### [Your instructions]
Please format the entries from the start through the line containing "point(253,56)" as a Markdown table with the columns Row and Line, giving one line per row and leaving out blank lines.

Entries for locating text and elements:
++++++++++

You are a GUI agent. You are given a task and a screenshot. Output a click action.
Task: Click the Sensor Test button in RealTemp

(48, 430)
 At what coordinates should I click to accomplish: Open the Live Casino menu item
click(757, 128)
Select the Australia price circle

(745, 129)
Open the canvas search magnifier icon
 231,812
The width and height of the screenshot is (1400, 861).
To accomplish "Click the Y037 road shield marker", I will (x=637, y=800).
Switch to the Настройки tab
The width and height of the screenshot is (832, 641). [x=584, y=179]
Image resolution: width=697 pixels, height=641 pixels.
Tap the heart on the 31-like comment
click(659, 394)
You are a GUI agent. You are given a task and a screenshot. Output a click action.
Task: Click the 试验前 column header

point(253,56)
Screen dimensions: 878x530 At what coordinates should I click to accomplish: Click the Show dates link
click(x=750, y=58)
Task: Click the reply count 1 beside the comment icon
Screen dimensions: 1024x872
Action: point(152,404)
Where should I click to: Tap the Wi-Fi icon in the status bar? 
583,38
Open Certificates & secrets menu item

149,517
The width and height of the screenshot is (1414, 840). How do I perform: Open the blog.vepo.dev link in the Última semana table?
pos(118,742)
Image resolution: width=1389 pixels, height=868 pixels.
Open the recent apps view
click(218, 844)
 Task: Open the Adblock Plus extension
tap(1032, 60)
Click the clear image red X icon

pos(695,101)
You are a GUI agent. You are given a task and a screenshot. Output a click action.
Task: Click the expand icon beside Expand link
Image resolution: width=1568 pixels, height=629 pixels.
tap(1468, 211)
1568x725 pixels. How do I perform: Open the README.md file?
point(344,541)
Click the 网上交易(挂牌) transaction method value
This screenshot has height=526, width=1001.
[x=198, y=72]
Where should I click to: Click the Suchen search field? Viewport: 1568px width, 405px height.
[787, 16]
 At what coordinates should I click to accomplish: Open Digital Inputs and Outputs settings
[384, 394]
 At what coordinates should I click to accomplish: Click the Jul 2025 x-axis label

++++++++++

### [Exercise result]
| Row | Line |
|---|---|
| 1 | You are a GUI agent. You are given a task and a screenshot. Output a click action. |
| 2 | Task: Click the Sensor Test button in RealTemp |
| 3 | (48, 430) |
| 4 |  At what coordinates should I click to accomplish: Open the Live Casino menu item |
| 5 | click(757, 128) |
| 6 | Select the Australia price circle |
| 7 | (745, 129) |
| 8 | Open the canvas search magnifier icon |
| 9 |  231,812 |
| 10 | The width and height of the screenshot is (1400, 861). |
| 11 | To accomplish "Click the Y037 road shield marker", I will (x=637, y=800). |
| 12 | Switch to the Настройки tab |
| 13 | The width and height of the screenshot is (832, 641). [x=584, y=179] |
| 14 | Image resolution: width=697 pixels, height=641 pixels. |
| 15 | Tap the heart on the 31-like comment |
| 16 | click(659, 394) |
| 17 | You are a GUI agent. You are given a task and a screenshot. Output a click action. |
| 18 | Task: Click the 试验前 column header |
| 19 | point(253,56) |